Speaker
Description
Modern flat-panel x-ray imaging detectors have played an important role in the transition from analog to digital x-ray imaging. They capture an x-ray image electronically and hence enable a clinical transition to digital radiography. Research over the past two decades has indicated that the most practical flat-panel medical digital radiographic systems are based on a large-area integrated circuit or array of many single pixels. For both the indirect and direct conversion approaches, the latent image is a charge distribution residing on the array’s pixels. In other hands, current pixel detector technologies for X-rays at synchrotron radiation sources and Free electron laser are building a hybrid technology consisting of a passive sensor bump-bonded to an active read-out chip. Due to the high atomic number, low-energy band gap and high electron mobility, the opportunity to use of a metamorphic InGaAs/InAlAs quantum well-based devices was proposed for the fast pixelated photon detectors.

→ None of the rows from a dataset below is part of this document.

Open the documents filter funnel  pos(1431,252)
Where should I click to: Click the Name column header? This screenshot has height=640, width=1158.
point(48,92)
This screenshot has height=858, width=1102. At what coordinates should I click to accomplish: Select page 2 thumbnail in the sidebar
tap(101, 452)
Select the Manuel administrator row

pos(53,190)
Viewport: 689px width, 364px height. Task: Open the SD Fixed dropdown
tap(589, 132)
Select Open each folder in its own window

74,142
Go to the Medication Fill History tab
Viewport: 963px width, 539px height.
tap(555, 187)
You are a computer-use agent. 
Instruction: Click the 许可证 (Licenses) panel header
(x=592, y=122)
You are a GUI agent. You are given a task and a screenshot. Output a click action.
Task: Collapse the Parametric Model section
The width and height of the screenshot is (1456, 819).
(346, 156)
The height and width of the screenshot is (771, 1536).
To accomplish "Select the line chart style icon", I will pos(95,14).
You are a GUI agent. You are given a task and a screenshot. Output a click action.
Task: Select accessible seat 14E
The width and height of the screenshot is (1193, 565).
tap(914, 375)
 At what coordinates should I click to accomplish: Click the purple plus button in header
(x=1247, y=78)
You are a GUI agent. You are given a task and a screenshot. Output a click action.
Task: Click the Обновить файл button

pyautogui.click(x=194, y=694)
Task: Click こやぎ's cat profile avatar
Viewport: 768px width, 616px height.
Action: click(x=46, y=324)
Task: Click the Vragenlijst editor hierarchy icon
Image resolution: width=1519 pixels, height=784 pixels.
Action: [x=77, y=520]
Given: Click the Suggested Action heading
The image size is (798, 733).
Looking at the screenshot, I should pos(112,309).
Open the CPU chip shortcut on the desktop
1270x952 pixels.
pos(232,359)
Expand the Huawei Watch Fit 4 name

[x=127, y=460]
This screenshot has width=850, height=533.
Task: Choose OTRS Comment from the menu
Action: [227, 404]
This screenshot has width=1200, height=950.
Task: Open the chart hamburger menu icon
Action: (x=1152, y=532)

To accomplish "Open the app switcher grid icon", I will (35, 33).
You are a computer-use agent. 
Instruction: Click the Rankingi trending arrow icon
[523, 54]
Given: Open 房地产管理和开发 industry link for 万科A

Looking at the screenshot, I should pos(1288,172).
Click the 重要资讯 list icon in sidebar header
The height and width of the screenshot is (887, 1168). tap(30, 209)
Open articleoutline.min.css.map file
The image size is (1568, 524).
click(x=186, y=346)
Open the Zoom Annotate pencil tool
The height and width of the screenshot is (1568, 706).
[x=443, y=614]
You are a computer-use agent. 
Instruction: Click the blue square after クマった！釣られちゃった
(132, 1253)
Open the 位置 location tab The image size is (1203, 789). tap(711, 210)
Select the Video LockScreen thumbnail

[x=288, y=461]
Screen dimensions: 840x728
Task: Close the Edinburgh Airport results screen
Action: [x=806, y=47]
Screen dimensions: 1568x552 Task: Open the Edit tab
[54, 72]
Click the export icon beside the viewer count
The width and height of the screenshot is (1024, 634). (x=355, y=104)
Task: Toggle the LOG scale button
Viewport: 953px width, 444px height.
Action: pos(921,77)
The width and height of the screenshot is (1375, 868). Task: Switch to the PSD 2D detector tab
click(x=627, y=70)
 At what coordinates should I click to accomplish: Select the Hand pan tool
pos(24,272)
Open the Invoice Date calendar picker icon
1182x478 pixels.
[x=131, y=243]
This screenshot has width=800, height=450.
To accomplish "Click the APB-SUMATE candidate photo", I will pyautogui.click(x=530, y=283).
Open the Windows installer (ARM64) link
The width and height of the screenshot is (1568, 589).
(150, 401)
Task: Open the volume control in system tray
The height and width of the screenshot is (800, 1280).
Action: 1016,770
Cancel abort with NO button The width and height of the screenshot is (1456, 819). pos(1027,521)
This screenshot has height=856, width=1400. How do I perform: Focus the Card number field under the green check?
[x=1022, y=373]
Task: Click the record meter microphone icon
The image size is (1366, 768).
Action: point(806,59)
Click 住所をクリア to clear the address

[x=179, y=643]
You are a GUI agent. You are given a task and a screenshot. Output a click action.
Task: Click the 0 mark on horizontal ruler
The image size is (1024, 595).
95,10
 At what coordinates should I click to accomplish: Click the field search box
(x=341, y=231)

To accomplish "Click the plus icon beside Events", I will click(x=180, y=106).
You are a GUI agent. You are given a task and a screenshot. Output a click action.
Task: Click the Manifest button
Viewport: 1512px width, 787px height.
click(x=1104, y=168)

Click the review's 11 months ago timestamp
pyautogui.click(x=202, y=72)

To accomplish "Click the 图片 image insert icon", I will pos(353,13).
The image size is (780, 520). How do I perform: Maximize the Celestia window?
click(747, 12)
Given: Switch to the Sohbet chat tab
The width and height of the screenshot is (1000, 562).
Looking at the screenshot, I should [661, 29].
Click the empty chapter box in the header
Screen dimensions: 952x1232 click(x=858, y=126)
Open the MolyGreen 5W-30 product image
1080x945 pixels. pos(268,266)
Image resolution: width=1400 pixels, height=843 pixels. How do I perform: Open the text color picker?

In this work, we are presenting a double side-segmented QW device under discussion of spatial resolution and a cross-talk between pixels. The devices were tested with 10 keV, 11 keV, 14 keV and 20 keV photon energies with a beam size of 90×90µ2. The position of the synchrotron radiation was estimated with 1.3 µm precision. The charge spread in the material and related crosstalk function between pixels were extracted from the position estimation measurements of the photon beams. The results show that the cross-talk between pixels is actually responsible for the different resolutions obtained, independently of the experimental conditions, pointing out the importance of the geometry of the fabricated devices. The cross talk between the pixels is minimized when the QW is segmented.